## Data listing:
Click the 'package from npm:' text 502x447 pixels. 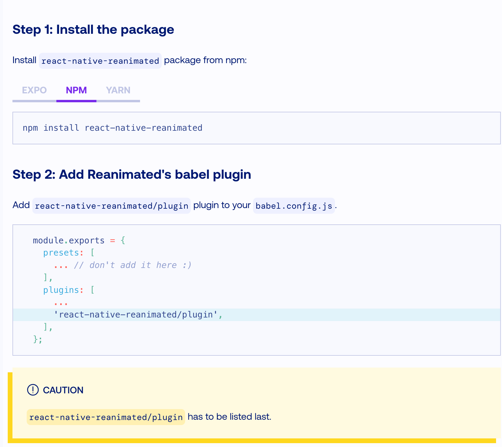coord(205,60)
--
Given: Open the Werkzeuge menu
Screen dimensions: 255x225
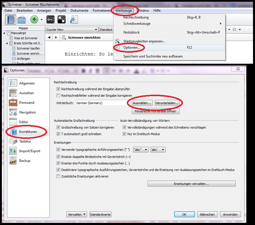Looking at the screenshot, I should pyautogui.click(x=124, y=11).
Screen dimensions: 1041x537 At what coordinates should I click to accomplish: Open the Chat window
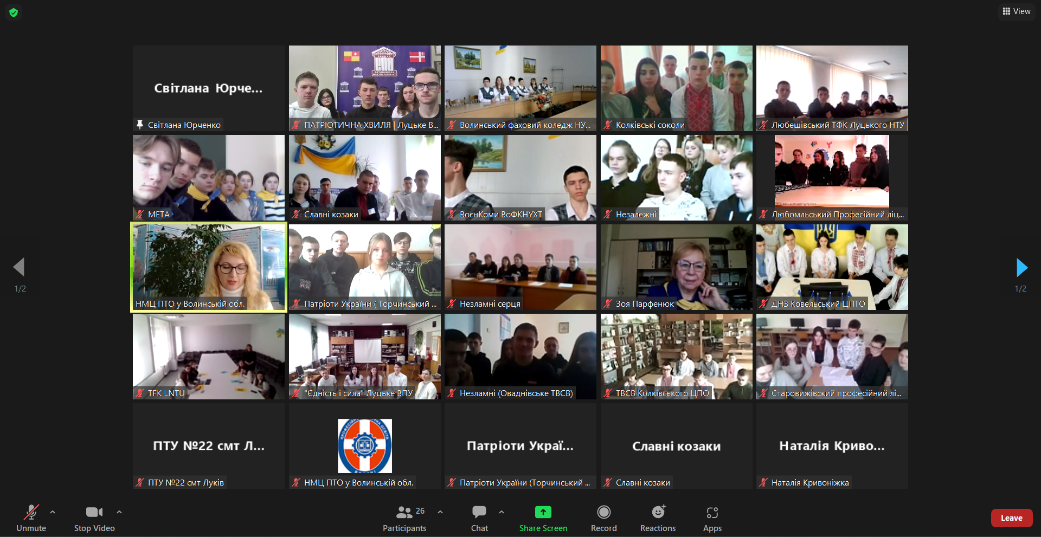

## Work task:
Write out, word for word, the stretch of entries that begins at the line with "Screen dimensions: 255x225" and ends at the line with "Screen dimensions: 1041x537". Pictures do not belong in it.

## Reply:
Screen dimensions: 255x225
Looking at the screenshot, I should pyautogui.click(x=124, y=11).
Screen dimensions: 1041x537 At what coordinates should I click to accomplish: Open the Chat window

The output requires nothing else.